### Task directions
Rewrite the rows below as a JSON list of strings, one string per line, leaving out blank lines.

((

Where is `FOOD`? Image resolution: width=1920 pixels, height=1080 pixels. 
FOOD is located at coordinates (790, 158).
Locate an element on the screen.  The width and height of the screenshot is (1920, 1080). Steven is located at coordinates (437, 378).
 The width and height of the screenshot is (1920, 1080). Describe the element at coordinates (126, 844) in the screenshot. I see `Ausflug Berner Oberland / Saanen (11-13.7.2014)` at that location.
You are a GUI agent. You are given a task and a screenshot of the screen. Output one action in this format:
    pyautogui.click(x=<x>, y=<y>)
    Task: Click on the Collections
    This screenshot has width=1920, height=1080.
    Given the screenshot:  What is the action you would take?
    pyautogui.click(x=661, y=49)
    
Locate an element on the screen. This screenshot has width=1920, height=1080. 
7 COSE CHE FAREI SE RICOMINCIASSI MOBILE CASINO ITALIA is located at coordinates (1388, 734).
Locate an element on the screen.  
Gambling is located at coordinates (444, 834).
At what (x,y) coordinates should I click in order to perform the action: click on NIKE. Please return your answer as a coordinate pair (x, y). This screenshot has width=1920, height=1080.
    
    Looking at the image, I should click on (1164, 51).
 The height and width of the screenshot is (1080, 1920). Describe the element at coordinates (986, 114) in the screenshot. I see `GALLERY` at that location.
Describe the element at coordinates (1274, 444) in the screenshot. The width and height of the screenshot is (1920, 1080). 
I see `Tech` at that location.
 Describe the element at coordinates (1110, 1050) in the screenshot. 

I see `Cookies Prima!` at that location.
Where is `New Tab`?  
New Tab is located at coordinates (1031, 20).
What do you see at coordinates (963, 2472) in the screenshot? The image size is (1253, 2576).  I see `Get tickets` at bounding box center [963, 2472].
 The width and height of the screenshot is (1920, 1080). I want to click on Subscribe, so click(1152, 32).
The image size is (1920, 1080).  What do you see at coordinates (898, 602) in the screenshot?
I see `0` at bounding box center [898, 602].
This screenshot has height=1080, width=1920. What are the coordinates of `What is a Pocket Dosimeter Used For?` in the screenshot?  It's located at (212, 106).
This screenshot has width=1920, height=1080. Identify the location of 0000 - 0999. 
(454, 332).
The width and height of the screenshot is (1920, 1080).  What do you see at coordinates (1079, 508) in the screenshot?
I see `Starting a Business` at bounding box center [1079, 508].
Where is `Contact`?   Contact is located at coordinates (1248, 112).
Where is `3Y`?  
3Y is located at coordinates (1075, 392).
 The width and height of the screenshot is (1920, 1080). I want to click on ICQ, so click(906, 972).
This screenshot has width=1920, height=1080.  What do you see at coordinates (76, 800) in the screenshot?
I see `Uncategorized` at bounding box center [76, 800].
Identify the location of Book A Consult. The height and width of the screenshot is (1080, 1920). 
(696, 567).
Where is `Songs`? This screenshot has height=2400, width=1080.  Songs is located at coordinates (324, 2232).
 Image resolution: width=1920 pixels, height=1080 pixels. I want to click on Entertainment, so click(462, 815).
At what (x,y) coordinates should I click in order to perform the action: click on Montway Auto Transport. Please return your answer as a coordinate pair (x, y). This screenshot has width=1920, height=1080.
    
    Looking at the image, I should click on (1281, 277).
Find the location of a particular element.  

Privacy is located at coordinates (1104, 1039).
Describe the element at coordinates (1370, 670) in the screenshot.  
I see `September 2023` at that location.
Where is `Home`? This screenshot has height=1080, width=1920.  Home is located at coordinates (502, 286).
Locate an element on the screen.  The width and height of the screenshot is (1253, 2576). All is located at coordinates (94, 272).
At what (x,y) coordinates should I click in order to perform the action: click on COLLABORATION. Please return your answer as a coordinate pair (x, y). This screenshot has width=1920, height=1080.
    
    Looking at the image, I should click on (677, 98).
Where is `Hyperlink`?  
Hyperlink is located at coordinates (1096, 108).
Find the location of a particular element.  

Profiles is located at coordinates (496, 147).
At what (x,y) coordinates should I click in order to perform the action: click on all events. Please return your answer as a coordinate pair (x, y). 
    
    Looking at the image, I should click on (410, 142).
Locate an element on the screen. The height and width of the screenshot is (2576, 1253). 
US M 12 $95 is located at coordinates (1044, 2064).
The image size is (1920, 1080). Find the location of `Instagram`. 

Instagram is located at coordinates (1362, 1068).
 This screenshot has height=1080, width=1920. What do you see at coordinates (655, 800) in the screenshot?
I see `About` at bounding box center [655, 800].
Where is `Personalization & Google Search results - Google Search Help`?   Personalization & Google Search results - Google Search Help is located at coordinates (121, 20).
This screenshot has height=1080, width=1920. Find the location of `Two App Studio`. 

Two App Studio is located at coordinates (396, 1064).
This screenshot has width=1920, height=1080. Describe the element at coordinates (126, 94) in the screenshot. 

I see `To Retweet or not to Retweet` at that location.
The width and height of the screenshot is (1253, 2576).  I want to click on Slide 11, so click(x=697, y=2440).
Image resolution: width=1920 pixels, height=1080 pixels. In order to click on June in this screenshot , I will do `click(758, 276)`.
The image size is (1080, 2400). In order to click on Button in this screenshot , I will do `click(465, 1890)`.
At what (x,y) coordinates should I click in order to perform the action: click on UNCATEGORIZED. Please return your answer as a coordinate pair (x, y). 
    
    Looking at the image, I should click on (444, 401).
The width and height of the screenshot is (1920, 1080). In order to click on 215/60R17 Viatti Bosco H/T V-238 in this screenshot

))

### Written solution
[
  "Where is `FOOD`? Image resolution: width=1920 pixels, height=1080 pixels. ",
  "FOOD is located at coordinates (790, 158).",
  "Locate an element on the screen.  The width and height of the screenshot is (1920, 1080). Steven is located at coordinates (437, 378).",
  " The width and height of the screenshot is (1920, 1080). Describe the element at coordinates (126, 844) in the screenshot. I see `Ausflug Berner Oberland / Saanen (11-13.7.2014)` at that location.",
  "You are a GUI agent. You are given a task and a screenshot of the screen. Output one action in this format:",
  "    pyautogui.click(x=<x>, y=<y>)",
  "    Task: Click on the Collections",
  "    This screenshot has width=1920, height=1080.",
  "    Given the screenshot:  What is the action you would take?",
  "    pyautogui.click(x=661, y=49)",
  "Locate an element on the screen. This screenshot has width=1920, height=1080. ",
  "7 COSE CHE FAREI SE RICOMINCIASSI MOBILE CASINO ITALIA is located at coordinates (1388, 734).",
  "Locate an element on the screen.  ",
  "Gambling is located at coordinates (444, 834).",
  "At what (x,y) coordinates should I click in order to perform the action: click on NIKE. Please return your answer as a coordinate pair (x, y). This screenshot has width=1920, height=1080.",
  "    Looking at the image, I should click on (1164, 51).",
  " The height and width of the screenshot is (1080, 1920). Describe the element at coordinates (986, 114) in the screenshot. I see `GALLERY` at that location.",
  "Describe the element at coordinates (1274, 444) in the screenshot. The width and height of the screenshot is (1920, 1080). ",
  "I see `Tech` at that location.",
  " Describe the element at coordinates (1110, 1050) in the screenshot. ",
  "I see `Cookies Prima!` at that location.",
  "Where is `New Tab`?  ",
  "New Tab is located at coordinates (1031, 20).",
  "What do you see at coordinates (963, 2472) in the screenshot? The image size is (1253, 2576).  I see `Get tickets` at bounding box center [963, 2472].",
  " The width and height of the screenshot is (1920, 1080). I want to click on Subscribe, so click(1152, 32).",
  "The image size is (1920, 1080).  What do you see at coordinates (898, 602) in the screenshot?",
  "I see `0` at bounding box center [898, 602].",
  "This screenshot has height=1080, width=1920. What are the coordinates of `What is a Pocket Dosimeter Used For?` in the screenshot?  It's located at (212, 106).",
  "This screenshot has width=1920, height=1080. Identify the location of 0000 - 0999. ",
  "(454, 332).",
  "The width and height of the screenshot is (1920, 1080).  What do you see at coordinates (1079, 508) in the screenshot?",
  "I see `Starting a Business` at bounding box center [1079, 508].",
  "Where is `Contact`?   Contact is located at coordinates (1248, 112).",
  "Where is `3Y`?  ",
  "3Y is located at coordinates (1075, 392).",
  " The width and height of the screenshot is (1920, 1080). I want to click on ICQ, so click(906, 972).",
  "This screenshot has width=1920, height=1080.  What do you see at coordinates (76, 800) in the screenshot?",
  "I see `Uncategorized` at bounding box center [76, 800].",
  "Identify the location of Book A Consult. The height and width of the screenshot is (1080, 1920). ",
  "(696, 567).",
  "Where is `Songs`? This screenshot has height=2400, width=1080.  Songs is located at coordinates (324, 2232).",
  " Image resolution: width=1920 pixels, height=1080 pixels. I want to click on Entertainment, so click(462, 815).",
  "At what (x,y) coordinates should I click in order to perform the action: click on Montway Auto Transport. Please return your answer as a coordinate pair (x, y). This screenshot has width=1920, height=1080.",
  "    Looking at the image, I should click on (1281, 277).",
  "Find the location of a particular element.  ",
  "Privacy is located at coordinates (1104, 1039).",
  "Describe the element at coordinates (1370, 670) in the screenshot.  ",
  "I see `September 2023` at that location.",
  "Where is `Home`? This screenshot has height=1080, width=1920.  Home is located at coordinates (502, 286).",
  "Locate an element on the screen.  The width and height of the screenshot is (1253, 2576). All is located at coordinates (94, 272).",
  "At what (x,y) coordinates should I click in order to perform the action: click on COLLABORATION. Please return your answer as a coordinate pair (x, y). This screenshot has width=1920, height=1080.",
  "    Looking at the image, I should click on (677, 98).",
  "Where is `Hyperlink`?  ",
  "Hyperlink is located at coordinates (1096, 108).",
  "Find the location of a particular element.  ",
  "Profiles is located at coordinates (496, 147).",
  "At what (x,y) coordinates should I click in order to perform the action: click on all events. Please return your answer as a coordinate pair (x, y). ",
  "    Looking at the image, I should click on (410, 142).",
  "Locate an element on the screen. The height and width of the screenshot is (2576, 1253). ",
  "US M 12 $95 is located at coordinates (1044, 2064).",
  "The image size is (1920, 1080). Find the location of `Instagram`. ",
  "Instagram is located at coordinates (1362, 1068).",
  " This screenshot has height=1080, width=1920. What do you see at coordinates (655, 800) in the screenshot?",
  "I see `About` at bounding box center [655, 800].",
  "Where is `Personalization & Google Search results - Google Search Help`?   Personalization & Google Search results - Google Search Help is located at coordinates (121, 20).",
  "This screenshot has height=1080, width=1920. Find the location of `Two App Studio`. ",
  "Two App Studio is located at coordinates (396, 1064).",
  "This screenshot has width=1920, height=1080. Describe the element at coordinates (126, 94) in the screenshot. ",
  "I see `To Retweet or not to Retweet` at that location.",
  "The width and height of the screenshot is (1253, 2576).  I want to click on Slide 11, so click(x=697, y=2440).",
  "Image resolution: width=1920 pixels, height=1080 pixels. In order to click on June in this screenshot , I will do `click(758, 276)`.",
  "The image size is (1080, 2400). In order to click on Button in this screenshot , I will do `click(465, 1890)`.",
  "At what (x,y) coordinates should I click in order to perform the action: click on UNCATEGORIZED. Please return your answer as a coordinate pair (x, y). ",
  "    Looking at the image, I should click on (444, 401).",
  "The width and height of the screenshot is (1920, 1080). In order to click on 215/60R17 Viatti Bosco H/T V-238 in this screenshot"
]